§ **YOUR INSTRUCTIONS**
Below are the records; collect from them each line containing the string "computer".

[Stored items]
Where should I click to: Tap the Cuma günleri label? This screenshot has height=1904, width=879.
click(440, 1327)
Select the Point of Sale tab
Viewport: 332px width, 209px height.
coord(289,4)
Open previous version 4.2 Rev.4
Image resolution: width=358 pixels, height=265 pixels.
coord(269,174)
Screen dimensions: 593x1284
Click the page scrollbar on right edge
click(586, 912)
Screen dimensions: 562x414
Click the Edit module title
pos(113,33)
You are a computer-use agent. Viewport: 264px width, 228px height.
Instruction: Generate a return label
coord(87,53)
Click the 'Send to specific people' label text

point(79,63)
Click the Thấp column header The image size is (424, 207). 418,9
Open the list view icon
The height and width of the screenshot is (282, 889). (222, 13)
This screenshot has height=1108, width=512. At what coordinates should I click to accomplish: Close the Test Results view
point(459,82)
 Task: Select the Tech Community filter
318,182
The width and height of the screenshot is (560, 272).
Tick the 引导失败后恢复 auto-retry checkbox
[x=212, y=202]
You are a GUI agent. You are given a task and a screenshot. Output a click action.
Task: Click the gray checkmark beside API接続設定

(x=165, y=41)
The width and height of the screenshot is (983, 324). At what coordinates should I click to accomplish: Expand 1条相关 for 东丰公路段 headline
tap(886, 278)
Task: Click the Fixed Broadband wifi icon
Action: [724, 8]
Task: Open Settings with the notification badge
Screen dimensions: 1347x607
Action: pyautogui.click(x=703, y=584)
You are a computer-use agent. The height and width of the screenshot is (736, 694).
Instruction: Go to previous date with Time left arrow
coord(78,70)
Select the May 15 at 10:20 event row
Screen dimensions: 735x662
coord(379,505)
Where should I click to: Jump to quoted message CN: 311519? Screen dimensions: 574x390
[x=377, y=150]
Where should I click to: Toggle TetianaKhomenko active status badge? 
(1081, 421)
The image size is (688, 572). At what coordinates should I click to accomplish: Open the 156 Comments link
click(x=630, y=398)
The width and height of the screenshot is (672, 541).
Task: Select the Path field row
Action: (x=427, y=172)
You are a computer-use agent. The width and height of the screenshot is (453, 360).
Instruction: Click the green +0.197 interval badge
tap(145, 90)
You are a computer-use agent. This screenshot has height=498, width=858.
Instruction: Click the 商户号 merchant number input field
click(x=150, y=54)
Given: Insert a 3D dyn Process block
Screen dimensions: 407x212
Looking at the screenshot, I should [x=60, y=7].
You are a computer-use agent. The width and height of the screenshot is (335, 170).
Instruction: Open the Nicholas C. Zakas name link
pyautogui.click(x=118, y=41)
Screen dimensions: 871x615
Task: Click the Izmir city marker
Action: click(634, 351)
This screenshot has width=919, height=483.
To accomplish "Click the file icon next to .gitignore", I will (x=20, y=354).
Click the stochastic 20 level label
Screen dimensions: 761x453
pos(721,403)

§ **FINISHED EXERCISE**
You are a computer-use agent. Viewport: 264px width, 228px height.
You are a computer-use agent. The height and width of the screenshot is (736, 694).
You are a computer-use agent. The width and height of the screenshot is (453, 360).
You are a computer-use agent. This screenshot has height=498, width=858.
You are a computer-use agent. The width and height of the screenshot is (335, 170).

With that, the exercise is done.